▶ **GOAL**
Please reproduce all of the material below word for word, leaving out the pictures.

▶ **EXTRACTED DATA**
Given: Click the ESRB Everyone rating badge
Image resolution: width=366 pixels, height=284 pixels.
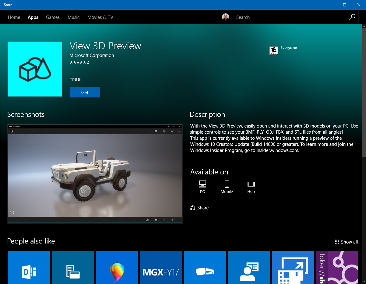Looking at the screenshot, I should [274, 51].
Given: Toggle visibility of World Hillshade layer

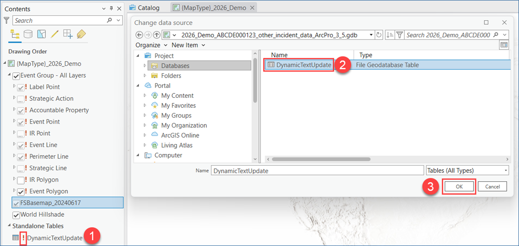Looking at the screenshot, I should (x=17, y=215).
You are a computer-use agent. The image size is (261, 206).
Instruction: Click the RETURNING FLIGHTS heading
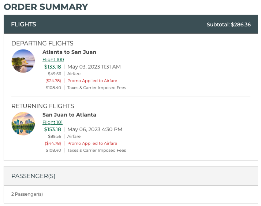(42, 106)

▶ **SOLUTION**
Given: Click the ESRB Everyone rating badge
Image resolution: width=366 pixels, height=284 pixels.
Looking at the screenshot, I should [274, 51].
Given: Toggle visibility of World Hillshade layer

Looking at the screenshot, I should (x=17, y=215).
You are a computer-use agent. The image size is (261, 206).
Instruction: Click the RETURNING FLIGHTS heading
(42, 106)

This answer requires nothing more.